- WRITTEN EXERCISE -
Retype each of the following items word for word, leaving out the pictures.
■ ■ ■ ■ ■ ■ ■
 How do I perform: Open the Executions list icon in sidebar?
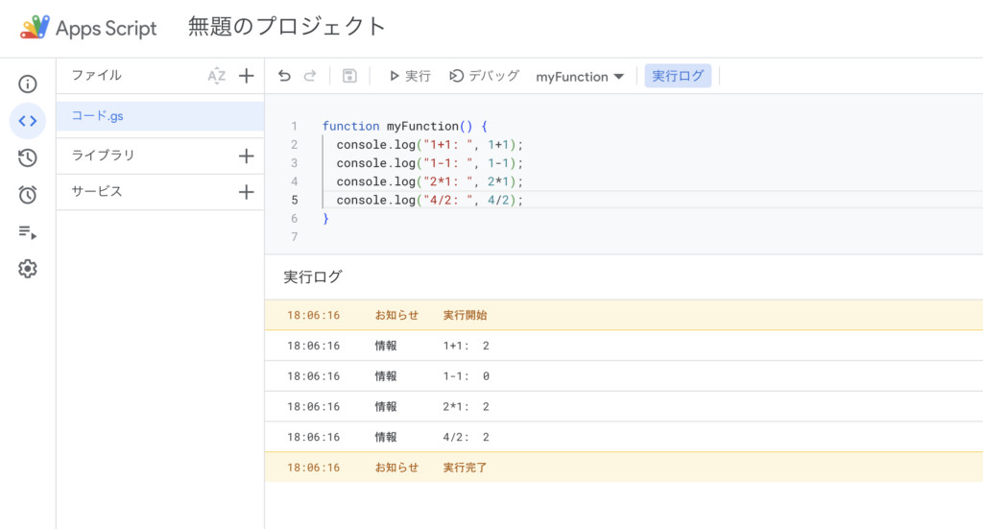pyautogui.click(x=28, y=232)
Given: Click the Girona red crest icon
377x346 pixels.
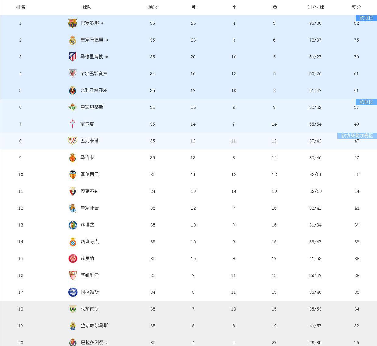Looking at the screenshot, I should (72, 259).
■ ■ ■ ■ ■ ■ ■
- ANSWER TO THIS TASK -
 How do I perform: Open the Executions list icon in sidebar?
pyautogui.click(x=28, y=232)
Given: Click the Girona red crest icon
377x346 pixels.
Looking at the screenshot, I should (72, 259).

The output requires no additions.